*Your objective*:
Exact copies of all records below are needed.
== Data extract ==
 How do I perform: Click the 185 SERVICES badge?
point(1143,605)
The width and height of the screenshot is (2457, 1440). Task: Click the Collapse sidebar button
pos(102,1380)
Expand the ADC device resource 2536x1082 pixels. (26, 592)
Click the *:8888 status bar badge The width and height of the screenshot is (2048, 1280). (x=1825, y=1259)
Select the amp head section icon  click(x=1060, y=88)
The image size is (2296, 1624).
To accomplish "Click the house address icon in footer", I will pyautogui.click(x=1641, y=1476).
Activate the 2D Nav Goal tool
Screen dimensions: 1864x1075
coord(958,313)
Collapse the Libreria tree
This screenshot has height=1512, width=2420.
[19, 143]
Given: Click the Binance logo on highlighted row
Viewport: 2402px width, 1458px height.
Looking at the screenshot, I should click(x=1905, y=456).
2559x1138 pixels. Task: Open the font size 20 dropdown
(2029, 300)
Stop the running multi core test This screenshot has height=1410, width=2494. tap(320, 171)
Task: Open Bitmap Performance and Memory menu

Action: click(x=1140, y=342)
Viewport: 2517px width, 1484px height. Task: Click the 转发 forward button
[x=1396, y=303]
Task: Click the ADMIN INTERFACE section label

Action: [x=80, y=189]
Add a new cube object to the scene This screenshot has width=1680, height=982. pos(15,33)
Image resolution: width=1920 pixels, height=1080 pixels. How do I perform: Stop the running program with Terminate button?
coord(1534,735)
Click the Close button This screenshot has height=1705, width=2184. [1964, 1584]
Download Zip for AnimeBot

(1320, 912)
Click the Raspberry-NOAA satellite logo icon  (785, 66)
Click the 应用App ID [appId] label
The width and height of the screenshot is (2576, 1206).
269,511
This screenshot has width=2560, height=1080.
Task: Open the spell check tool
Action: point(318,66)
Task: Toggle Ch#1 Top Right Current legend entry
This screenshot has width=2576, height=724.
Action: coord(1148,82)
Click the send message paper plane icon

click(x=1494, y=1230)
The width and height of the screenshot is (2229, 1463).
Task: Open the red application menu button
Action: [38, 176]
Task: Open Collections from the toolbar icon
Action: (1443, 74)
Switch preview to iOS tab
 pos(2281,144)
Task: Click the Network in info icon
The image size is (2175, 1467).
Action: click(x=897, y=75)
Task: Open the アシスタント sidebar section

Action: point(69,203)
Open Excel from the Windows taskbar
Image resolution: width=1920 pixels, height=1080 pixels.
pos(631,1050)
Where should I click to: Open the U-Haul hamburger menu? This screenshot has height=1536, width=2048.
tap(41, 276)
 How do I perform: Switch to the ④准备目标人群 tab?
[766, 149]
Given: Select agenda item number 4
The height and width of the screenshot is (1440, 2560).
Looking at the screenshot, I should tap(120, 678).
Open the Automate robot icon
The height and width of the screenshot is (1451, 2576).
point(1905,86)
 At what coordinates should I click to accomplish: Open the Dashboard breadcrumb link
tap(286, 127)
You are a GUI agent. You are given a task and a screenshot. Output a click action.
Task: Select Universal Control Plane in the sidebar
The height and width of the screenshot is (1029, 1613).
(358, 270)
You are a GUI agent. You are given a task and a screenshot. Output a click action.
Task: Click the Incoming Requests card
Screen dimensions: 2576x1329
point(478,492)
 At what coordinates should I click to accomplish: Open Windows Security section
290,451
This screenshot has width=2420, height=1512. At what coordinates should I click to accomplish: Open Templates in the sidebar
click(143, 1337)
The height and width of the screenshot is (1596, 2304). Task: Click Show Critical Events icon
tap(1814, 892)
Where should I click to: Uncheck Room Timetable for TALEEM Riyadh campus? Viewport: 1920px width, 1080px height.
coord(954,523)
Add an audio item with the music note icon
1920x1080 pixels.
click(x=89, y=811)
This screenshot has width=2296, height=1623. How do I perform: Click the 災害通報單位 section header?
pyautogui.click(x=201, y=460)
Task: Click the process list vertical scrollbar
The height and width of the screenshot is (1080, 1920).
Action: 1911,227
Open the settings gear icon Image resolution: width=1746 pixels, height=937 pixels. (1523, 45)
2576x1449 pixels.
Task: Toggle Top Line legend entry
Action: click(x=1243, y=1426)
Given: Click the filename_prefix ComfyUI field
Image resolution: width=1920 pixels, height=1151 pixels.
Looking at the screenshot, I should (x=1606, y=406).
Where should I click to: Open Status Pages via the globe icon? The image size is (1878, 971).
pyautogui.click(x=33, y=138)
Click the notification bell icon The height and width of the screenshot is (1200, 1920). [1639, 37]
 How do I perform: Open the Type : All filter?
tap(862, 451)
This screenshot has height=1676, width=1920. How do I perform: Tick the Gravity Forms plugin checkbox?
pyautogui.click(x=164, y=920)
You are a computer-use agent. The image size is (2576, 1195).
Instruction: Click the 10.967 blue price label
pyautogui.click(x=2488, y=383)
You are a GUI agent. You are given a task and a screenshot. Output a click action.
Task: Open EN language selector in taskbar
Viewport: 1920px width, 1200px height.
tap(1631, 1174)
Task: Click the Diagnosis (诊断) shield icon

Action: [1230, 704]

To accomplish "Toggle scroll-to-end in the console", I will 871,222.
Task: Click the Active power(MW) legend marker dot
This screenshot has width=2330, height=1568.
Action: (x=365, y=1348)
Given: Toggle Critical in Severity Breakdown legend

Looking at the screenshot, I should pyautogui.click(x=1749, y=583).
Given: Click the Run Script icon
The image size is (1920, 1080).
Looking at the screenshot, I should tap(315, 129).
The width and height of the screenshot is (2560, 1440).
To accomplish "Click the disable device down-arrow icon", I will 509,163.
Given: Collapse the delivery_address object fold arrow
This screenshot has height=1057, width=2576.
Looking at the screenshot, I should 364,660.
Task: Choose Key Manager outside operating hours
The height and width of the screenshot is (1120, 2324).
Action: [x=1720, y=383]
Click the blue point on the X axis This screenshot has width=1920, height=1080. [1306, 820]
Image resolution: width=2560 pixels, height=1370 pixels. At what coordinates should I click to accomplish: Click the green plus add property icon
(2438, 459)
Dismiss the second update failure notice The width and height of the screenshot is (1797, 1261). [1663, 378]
===
*Solution for this exercise*:
 How do I perform: Click the 185 SERVICES badge?
point(1143,605)
The width and height of the screenshot is (2457, 1440). Task: Click the Collapse sidebar button
pos(102,1380)
Expand the ADC device resource 2536x1082 pixels. (26, 592)
Click the *:8888 status bar badge The width and height of the screenshot is (2048, 1280). (x=1825, y=1259)
Select the amp head section icon  click(x=1060, y=88)
The image size is (2296, 1624).
To accomplish "Click the house address icon in footer", I will pyautogui.click(x=1641, y=1476).
Activate the 2D Nav Goal tool
Screen dimensions: 1864x1075
coord(958,313)
Collapse the Libreria tree
This screenshot has height=1512, width=2420.
[19, 143]
Given: Click the Binance logo on highlighted row
Viewport: 2402px width, 1458px height.
Looking at the screenshot, I should click(x=1905, y=456).
2559x1138 pixels. Task: Open the font size 20 dropdown
(2029, 300)
Stop the running multi core test This screenshot has height=1410, width=2494. tap(320, 171)
Task: Open Bitmap Performance and Memory menu

Action: click(x=1140, y=342)
Viewport: 2517px width, 1484px height. Task: Click the 转发 forward button
[x=1396, y=303]
Task: Click the ADMIN INTERFACE section label

Action: [x=80, y=189]
Add a new cube object to the scene This screenshot has width=1680, height=982. pos(15,33)
Image resolution: width=1920 pixels, height=1080 pixels. How do I perform: Stop the running program with Terminate button?
coord(1534,735)
Click the Close button This screenshot has height=1705, width=2184. [1964, 1584]
Download Zip for AnimeBot

(1320, 912)
Click the Raspberry-NOAA satellite logo icon  (785, 66)
Click the 应用App ID [appId] label
The width and height of the screenshot is (2576, 1206).
269,511
This screenshot has width=2560, height=1080.
Task: Open the spell check tool
Action: point(318,66)
Task: Toggle Ch#1 Top Right Current legend entry
This screenshot has width=2576, height=724.
Action: coord(1148,82)
Click the send message paper plane icon

click(x=1494, y=1230)
The width and height of the screenshot is (2229, 1463).
Task: Open the red application menu button
Action: [38, 176]
Task: Open Collections from the toolbar icon
Action: (1443, 74)
Switch preview to iOS tab
 pos(2281,144)
Task: Click the Network in info icon
The image size is (2175, 1467).
Action: click(x=897, y=75)
Task: Open the アシスタント sidebar section

Action: point(69,203)
Open Excel from the Windows taskbar
Image resolution: width=1920 pixels, height=1080 pixels.
pos(631,1050)
Where should I click to: Open the U-Haul hamburger menu? This screenshot has height=1536, width=2048.
tap(41, 276)
 How do I perform: Switch to the ④准备目标人群 tab?
[766, 149]
Given: Select agenda item number 4
The height and width of the screenshot is (1440, 2560).
Looking at the screenshot, I should tap(120, 678).
Open the Automate robot icon
The height and width of the screenshot is (1451, 2576).
point(1905,86)
 At what coordinates should I click to accomplish: Open the Dashboard breadcrumb link
tap(286, 127)
You are a GUI agent. You are given a task and a screenshot. Output a click action.
Task: Select Universal Control Plane in the sidebar
The height and width of the screenshot is (1029, 1613).
(358, 270)
You are a GUI agent. You are given a task and a screenshot. Output a click action.
Task: Click the Incoming Requests card
Screen dimensions: 2576x1329
point(478,492)
 At what coordinates should I click to accomplish: Open Windows Security section
290,451
This screenshot has width=2420, height=1512. At what coordinates should I click to accomplish: Open Templates in the sidebar
click(143, 1337)
The height and width of the screenshot is (1596, 2304). Task: Click Show Critical Events icon
tap(1814, 892)
Where should I click to: Uncheck Room Timetable for TALEEM Riyadh campus? Viewport: 1920px width, 1080px height.
coord(954,523)
Add an audio item with the music note icon
1920x1080 pixels.
click(x=89, y=811)
This screenshot has width=2296, height=1623. How do I perform: Click the 災害通報單位 section header?
pyautogui.click(x=201, y=460)
Task: Click the process list vertical scrollbar
The height and width of the screenshot is (1080, 1920).
Action: 1911,227
Open the settings gear icon Image resolution: width=1746 pixels, height=937 pixels. (1523, 45)
2576x1449 pixels.
Task: Toggle Top Line legend entry
Action: click(x=1243, y=1426)
Given: Click the filename_prefix ComfyUI field
Image resolution: width=1920 pixels, height=1151 pixels.
Looking at the screenshot, I should (x=1606, y=406).
Where should I click to: Open Status Pages via the globe icon? The image size is (1878, 971).
pyautogui.click(x=33, y=138)
Click the notification bell icon The height and width of the screenshot is (1200, 1920). [1639, 37]
 How do I perform: Open the Type : All filter?
tap(862, 451)
This screenshot has height=1676, width=1920. How do I perform: Tick the Gravity Forms plugin checkbox?
pyautogui.click(x=164, y=920)
You are a computer-use agent. The image size is (2576, 1195).
Instruction: Click the 10.967 blue price label
pyautogui.click(x=2488, y=383)
You are a GUI agent. You are given a task and a screenshot. Output a click action.
Task: Open EN language selector in taskbar
Viewport: 1920px width, 1200px height.
tap(1631, 1174)
Task: Click the Diagnosis (诊断) shield icon

Action: [1230, 704]

To accomplish "Toggle scroll-to-end in the console", I will 871,222.
Task: Click the Active power(MW) legend marker dot
This screenshot has width=2330, height=1568.
Action: (x=365, y=1348)
Given: Toggle Critical in Severity Breakdown legend

Looking at the screenshot, I should pyautogui.click(x=1749, y=583).
Given: Click the Run Script icon
The image size is (1920, 1080).
Looking at the screenshot, I should tap(315, 129).
The width and height of the screenshot is (2560, 1440).
To accomplish "Click the disable device down-arrow icon", I will 509,163.
Given: Collapse the delivery_address object fold arrow
This screenshot has height=1057, width=2576.
Looking at the screenshot, I should 364,660.
Task: Choose Key Manager outside operating hours
The height and width of the screenshot is (1120, 2324).
Action: [x=1720, y=383]
Click the blue point on the X axis This screenshot has width=1920, height=1080. [1306, 820]
Image resolution: width=2560 pixels, height=1370 pixels. At what coordinates should I click to accomplish: Click the green plus add property icon
(2438, 459)
Dismiss the second update failure notice The width and height of the screenshot is (1797, 1261). [1663, 378]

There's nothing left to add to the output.